Report event procedures
Just as with forms, reports also use event procedures to respond to specific events. Access reports support events for the overall report itself and for each section in the report. Individual controls on Access reports do not raise events.
Attaching an event procedure to the report runs code whenever the report opens, closes, or prints. Each section in a report (header, footer, and so on) also includes events that run as the report is formatted or printed.
Several overall report event properties are available. Table-6 shows the Access report events. As you can see, the list of report events is much shorter than the form event list.Table-6: Report Events
|Event Property||When the Event Is Triggered|
|Open||When the report opens but before printing|
|Close||When the report closes and is removed from the screen|
|Active||When the report receives the focus and becomes the active window|
|Deactivate||When a different window becomes active|
|NoData||When no data is passed to the report as it opens|
|Page||When the report changes pages|
|Error||When a runtime error is produced in Access|
Even though users do not interact with reports as they do with forms, events still play a vital role in report design. Opening a report containing no data generally yields erroneous results. The report may display a title and no detail information. Or, it may display #error values for missing information. This situation can be a little scary for the user. Use the NoData event to inform the user that the report contains no data. NoData fires as a report opens and there is no data available in the report's RecordSource. Use the NoData event procedure to display a message box describing the situation to the user and then cancel the report's opening.

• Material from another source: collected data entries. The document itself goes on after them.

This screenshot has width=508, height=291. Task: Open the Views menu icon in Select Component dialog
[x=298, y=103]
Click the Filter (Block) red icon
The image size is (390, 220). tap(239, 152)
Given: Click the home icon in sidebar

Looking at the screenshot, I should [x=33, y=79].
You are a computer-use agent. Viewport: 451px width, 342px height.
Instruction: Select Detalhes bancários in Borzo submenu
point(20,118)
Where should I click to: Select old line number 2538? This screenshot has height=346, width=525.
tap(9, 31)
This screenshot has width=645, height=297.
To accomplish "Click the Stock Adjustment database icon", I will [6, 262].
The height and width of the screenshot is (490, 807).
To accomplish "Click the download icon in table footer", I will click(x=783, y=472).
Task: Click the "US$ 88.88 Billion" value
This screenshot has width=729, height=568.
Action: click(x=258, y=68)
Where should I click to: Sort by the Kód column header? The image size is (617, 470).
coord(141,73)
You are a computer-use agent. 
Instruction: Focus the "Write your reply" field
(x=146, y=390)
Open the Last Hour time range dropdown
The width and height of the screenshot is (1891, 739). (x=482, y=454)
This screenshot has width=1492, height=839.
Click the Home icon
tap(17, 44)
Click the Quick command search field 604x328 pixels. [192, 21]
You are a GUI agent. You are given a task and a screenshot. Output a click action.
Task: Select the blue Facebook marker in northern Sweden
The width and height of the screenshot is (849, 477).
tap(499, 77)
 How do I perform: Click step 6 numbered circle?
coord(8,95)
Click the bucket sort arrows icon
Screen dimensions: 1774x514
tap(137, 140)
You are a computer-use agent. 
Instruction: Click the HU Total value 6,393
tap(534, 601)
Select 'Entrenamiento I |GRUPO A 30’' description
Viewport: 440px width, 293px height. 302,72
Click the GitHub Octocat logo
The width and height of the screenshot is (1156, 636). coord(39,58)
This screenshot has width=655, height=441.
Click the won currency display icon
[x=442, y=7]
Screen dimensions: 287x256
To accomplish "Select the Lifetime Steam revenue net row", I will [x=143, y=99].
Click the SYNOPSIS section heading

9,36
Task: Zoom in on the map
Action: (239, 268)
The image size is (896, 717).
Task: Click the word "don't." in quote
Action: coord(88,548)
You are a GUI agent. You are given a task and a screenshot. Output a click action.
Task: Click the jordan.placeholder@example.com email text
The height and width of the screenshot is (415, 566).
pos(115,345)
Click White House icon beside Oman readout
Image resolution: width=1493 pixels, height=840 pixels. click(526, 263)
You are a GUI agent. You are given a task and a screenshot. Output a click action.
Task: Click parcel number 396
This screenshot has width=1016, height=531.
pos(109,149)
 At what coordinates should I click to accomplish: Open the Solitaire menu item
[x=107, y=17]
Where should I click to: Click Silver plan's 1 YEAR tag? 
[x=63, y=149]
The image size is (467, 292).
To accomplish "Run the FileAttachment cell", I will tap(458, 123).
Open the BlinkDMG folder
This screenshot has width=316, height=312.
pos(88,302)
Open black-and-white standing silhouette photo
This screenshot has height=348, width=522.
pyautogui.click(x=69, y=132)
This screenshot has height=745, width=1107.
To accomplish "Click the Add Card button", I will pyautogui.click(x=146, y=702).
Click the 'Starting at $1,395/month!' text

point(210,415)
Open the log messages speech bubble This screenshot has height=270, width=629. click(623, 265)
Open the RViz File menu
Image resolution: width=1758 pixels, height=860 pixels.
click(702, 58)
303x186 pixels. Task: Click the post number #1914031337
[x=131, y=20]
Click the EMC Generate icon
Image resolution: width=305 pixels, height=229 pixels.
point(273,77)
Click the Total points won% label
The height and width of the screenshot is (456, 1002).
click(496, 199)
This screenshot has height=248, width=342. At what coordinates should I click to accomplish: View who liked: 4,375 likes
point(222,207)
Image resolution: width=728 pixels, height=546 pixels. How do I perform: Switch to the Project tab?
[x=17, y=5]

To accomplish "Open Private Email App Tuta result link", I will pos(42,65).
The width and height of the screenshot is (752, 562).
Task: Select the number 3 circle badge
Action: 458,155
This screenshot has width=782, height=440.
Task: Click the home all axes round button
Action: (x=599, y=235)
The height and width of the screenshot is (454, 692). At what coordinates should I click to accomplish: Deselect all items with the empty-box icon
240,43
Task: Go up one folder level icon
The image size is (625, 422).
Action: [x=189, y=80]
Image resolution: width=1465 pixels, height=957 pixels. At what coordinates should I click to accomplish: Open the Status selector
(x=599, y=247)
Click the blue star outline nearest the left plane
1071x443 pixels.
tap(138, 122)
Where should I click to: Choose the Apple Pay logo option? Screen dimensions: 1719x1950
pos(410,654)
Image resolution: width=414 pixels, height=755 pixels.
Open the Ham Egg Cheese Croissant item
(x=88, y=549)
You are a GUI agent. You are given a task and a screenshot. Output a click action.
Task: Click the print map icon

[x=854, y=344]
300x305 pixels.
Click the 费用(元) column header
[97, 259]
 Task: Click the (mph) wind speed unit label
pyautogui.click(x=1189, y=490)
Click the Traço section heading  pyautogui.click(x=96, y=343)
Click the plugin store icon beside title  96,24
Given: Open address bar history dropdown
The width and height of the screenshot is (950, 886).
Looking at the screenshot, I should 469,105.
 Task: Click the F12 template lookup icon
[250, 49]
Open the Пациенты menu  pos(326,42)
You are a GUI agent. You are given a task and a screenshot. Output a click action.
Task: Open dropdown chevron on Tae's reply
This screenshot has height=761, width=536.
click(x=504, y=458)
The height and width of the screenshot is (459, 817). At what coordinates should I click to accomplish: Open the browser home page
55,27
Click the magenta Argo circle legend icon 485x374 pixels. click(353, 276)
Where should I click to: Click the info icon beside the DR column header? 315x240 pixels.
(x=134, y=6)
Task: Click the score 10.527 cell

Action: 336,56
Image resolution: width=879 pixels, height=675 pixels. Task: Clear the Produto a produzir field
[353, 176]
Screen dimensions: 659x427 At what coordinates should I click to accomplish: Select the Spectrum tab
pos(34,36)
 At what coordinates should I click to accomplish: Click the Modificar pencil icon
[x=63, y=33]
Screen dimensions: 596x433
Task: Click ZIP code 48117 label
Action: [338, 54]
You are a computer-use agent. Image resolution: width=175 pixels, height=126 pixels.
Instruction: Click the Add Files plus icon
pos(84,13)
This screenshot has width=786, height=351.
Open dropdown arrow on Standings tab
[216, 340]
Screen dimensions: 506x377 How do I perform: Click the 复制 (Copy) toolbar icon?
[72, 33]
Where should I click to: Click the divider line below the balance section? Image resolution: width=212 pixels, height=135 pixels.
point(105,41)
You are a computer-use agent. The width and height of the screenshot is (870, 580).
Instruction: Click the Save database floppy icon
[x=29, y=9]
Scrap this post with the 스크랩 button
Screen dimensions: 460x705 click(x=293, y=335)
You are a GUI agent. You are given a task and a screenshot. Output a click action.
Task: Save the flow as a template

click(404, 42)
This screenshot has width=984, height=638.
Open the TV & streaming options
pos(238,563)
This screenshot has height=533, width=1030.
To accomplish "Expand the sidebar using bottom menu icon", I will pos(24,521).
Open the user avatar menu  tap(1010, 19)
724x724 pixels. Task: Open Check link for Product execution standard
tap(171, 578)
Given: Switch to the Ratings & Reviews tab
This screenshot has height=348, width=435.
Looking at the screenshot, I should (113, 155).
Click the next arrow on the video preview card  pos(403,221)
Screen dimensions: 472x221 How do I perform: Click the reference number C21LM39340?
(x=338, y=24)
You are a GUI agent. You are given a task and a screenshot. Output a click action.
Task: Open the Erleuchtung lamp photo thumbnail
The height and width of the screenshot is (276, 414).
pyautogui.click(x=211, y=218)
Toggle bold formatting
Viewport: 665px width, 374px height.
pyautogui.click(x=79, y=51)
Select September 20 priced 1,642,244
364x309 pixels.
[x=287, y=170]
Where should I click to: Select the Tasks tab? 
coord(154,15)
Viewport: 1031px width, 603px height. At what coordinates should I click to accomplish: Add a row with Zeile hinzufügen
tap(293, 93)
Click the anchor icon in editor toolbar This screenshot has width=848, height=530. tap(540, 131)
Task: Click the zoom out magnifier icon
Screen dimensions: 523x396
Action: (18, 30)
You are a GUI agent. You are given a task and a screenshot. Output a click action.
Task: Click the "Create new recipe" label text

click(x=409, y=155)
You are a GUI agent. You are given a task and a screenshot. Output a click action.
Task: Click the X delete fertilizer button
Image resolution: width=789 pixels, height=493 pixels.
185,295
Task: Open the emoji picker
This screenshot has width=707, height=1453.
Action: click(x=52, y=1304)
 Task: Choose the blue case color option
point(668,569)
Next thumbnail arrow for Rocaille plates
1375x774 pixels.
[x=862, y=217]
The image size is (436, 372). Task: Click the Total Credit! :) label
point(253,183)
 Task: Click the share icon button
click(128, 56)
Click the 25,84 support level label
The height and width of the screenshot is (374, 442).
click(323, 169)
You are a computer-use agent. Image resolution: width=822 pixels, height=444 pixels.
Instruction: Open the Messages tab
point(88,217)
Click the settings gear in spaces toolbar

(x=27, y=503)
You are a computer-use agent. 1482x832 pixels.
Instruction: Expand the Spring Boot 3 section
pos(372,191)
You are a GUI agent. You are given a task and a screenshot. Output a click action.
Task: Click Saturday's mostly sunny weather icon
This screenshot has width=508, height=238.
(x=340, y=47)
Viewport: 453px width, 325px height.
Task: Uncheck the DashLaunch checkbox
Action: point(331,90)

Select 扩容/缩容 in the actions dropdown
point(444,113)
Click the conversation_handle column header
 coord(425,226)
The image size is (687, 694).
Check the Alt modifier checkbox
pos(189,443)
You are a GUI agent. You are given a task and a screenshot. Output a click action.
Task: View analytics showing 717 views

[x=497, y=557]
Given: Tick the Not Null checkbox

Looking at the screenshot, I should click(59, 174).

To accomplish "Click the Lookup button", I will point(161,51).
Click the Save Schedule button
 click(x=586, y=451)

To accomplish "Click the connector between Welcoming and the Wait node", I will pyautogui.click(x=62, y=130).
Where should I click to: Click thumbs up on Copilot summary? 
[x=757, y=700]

The Report_NoData event illustrated displays a message box to advise the user that the report contains no data. Then the event procedure cancels the report's opening by setting the Cancel parameter to True. Because the Cancel parameter is set to True, the report never appears on the screen and is not sent to the printer.
Many Access events are accompanied by parameters, such as the Cancel parameter you see. In this case, setting Cancel to True instructs Access to simply ignore the process that triggered the event. Because NoData was triggered as part of the report's opening process, setting Cancel to True prevents the report from being sent to the printer or being displayed on the screen.